La démo de
Turok est copieuse. Pesant plus d'un Go, elle n'est pourvue malheureusement d'aucun mode de jeu en ligne. Elle nous plonge directement, durant une trentaine de minutes, dans la campagne solo de ce FPS.
D'emblée, l'ambiance est saisissante. Le joueur, Turok, est accompagné d'un partenaire pour tenter de sortir d'une grotte où règnent le sang, des cadavres déchiquetés et d'étranges cris. L'unique solution est alors d'avancer et d'aller chercher l'origine de ces couinements sonores. Malheureusement, alors que Propaganda Games, le studio de développement, aurait du continuer dans cette voie, il rompt le rythme par une cinématique qui dévoile les dinosaures. Au final, l'aventure commençait bien mais la manière scénaristique d'amener ces adversaires est regrettable.

Nos deux héros doivent désormais trouver à tout prix la sortie. Cependant, il n'est pas aisé de fuir lorsque l'attaque de ces monstres est aussi vive. Le sentiment d'être agressé est d'ailleurs très bien retranscrit et l'on ne souhaite qu'une chose : s'évader et tuer le plus rapidement et le plus efficacement ces dinosaures en pleine folie meurtrière.
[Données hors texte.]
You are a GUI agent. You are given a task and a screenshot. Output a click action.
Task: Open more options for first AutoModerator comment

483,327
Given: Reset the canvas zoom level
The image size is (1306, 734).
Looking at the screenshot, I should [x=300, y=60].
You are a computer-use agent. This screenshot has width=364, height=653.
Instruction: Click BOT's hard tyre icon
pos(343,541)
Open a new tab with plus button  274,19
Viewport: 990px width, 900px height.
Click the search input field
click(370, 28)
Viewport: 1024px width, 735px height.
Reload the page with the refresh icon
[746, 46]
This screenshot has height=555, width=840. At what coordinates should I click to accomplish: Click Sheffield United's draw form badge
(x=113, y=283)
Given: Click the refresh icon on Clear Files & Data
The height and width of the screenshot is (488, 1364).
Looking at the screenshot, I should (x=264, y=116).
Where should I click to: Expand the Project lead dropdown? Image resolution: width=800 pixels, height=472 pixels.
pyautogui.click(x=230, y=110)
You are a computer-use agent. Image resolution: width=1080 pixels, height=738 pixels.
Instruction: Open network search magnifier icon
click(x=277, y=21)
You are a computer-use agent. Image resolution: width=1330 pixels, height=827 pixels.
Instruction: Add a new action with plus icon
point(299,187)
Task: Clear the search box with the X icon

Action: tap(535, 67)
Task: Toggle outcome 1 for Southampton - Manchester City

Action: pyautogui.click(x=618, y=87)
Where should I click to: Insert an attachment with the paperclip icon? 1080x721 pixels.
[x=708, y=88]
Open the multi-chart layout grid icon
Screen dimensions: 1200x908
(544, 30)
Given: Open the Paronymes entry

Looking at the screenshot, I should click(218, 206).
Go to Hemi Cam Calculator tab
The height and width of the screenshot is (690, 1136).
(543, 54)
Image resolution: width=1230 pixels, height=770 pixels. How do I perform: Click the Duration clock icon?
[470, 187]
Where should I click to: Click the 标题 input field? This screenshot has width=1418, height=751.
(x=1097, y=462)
En conséquence, il devient capital de ramasser des armes sur le sol qui stopperont, pour certaines (le fusil à pompe par exemple), ces assaillants.
Alors que l'on vient de réussir à se dépêtrer de cette situation, Turok tombe dans un trou. Un nouvel objectif, consultable à tout instant, s'affiche : trouver une autre sortie pour rejoindre son collègue. La mission réussie, le rythme du jeu ne perd pas sa cadence nerveuse en extérieur. Les nouvelles situations se succèdent et le plaisir est présent. Espérons que le soft, dans sa version finale, continue dans cette voie très ludique.